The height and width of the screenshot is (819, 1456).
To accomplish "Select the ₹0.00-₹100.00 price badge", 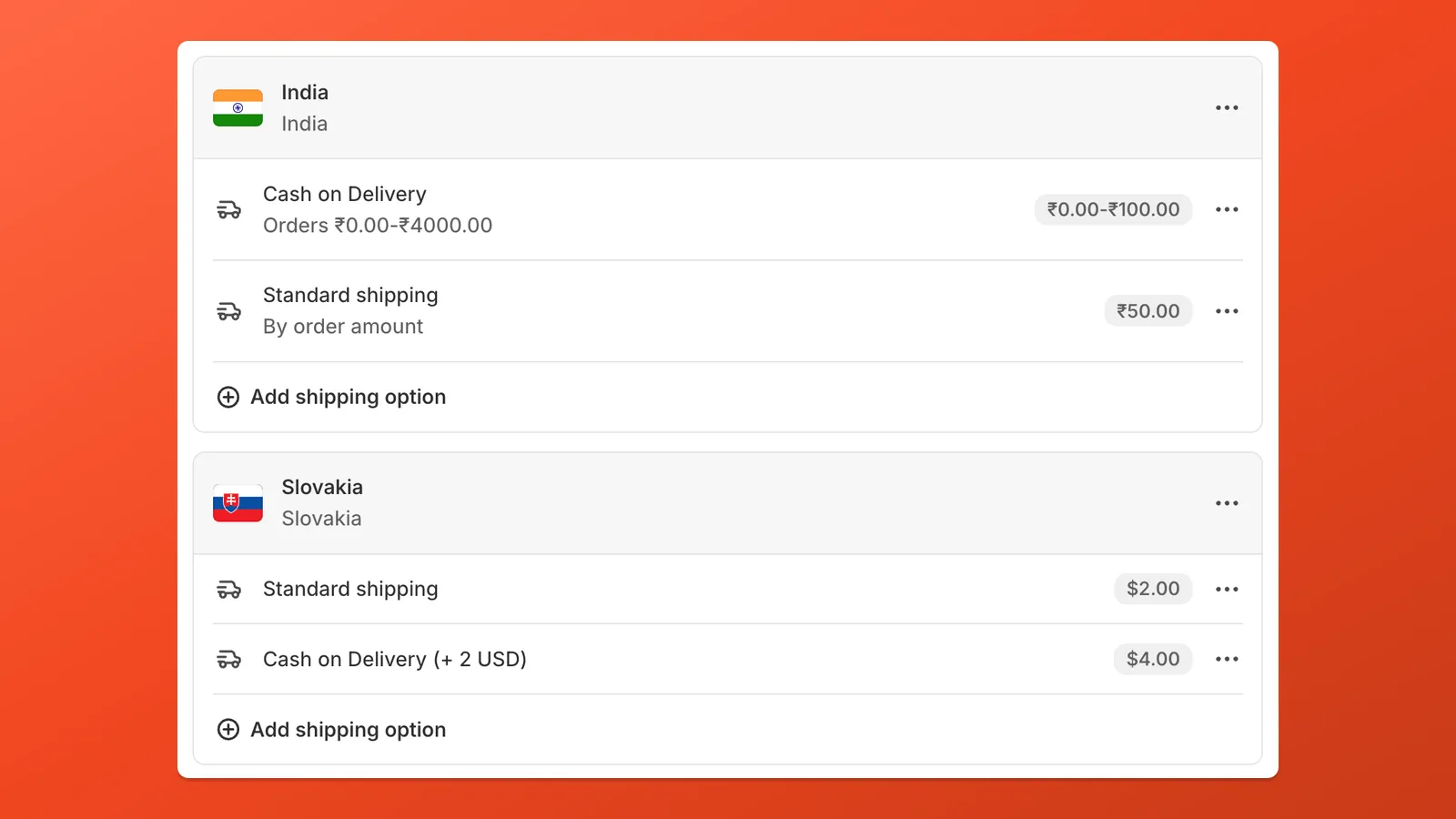I will tap(1113, 209).
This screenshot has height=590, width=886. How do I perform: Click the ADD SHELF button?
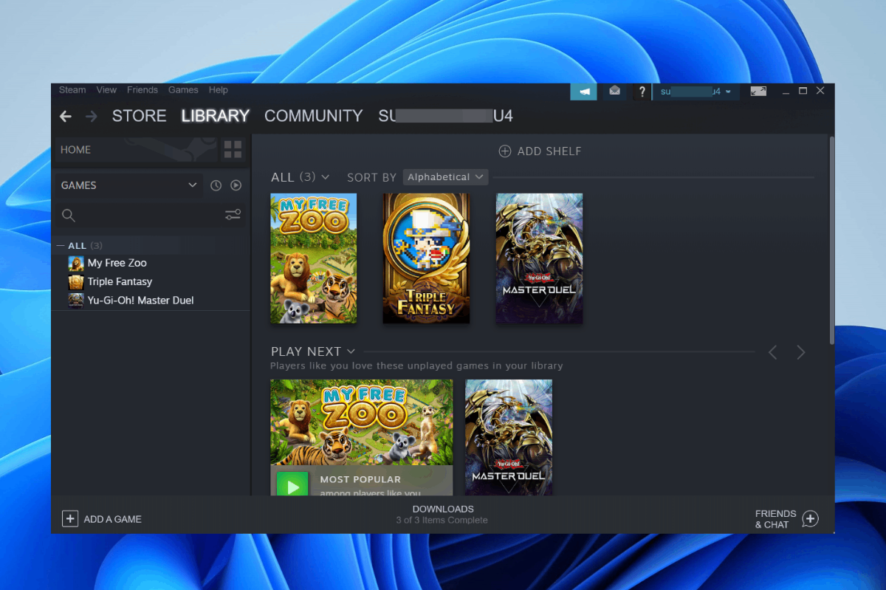point(540,151)
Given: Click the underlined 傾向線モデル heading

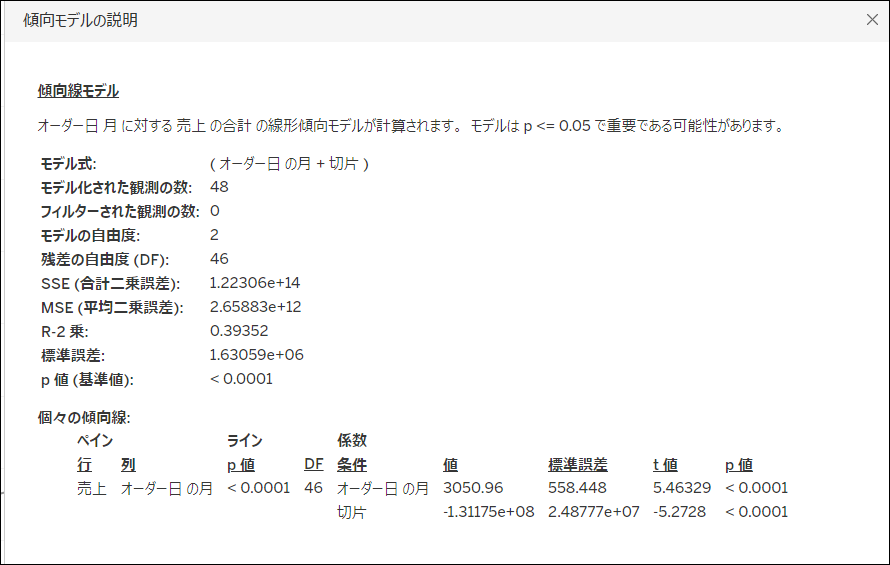Looking at the screenshot, I should 78,91.
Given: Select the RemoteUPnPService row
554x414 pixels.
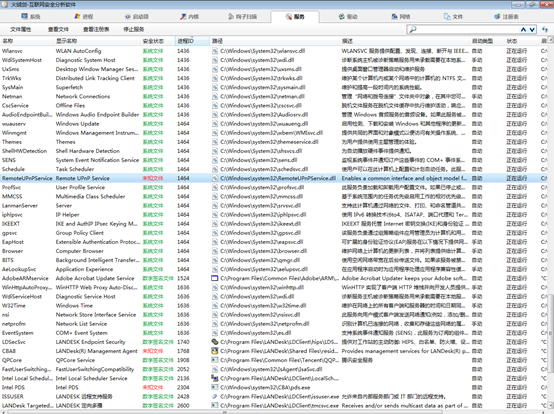Looking at the screenshot, I should point(277,178).
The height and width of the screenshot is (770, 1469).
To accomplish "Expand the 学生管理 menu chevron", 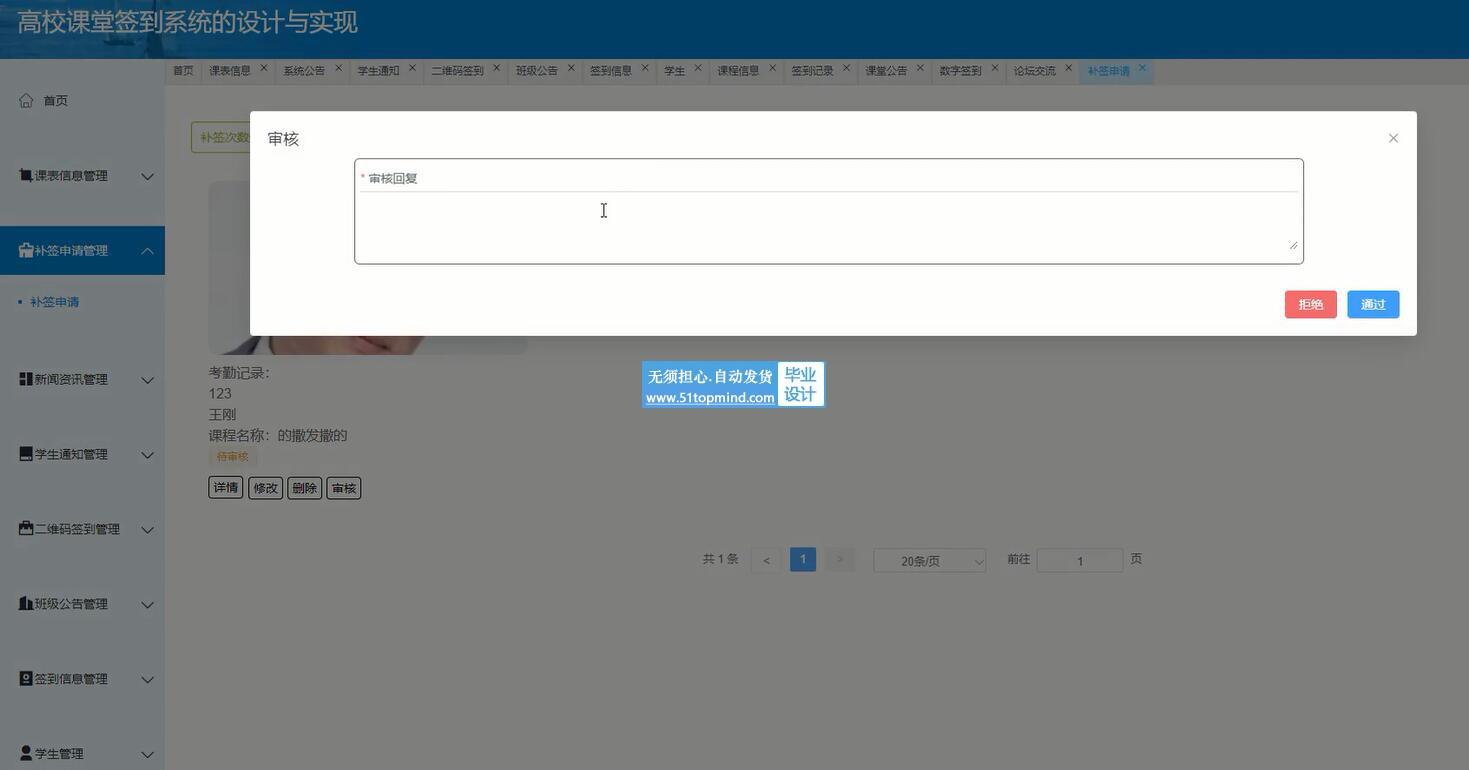I will click(147, 754).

| TASK REQUIREMENTS |
Count the lines of the material above that contain the string "Given", matching case exactly. Give only the number.

| ANSWER TO THE EXERCISE |
2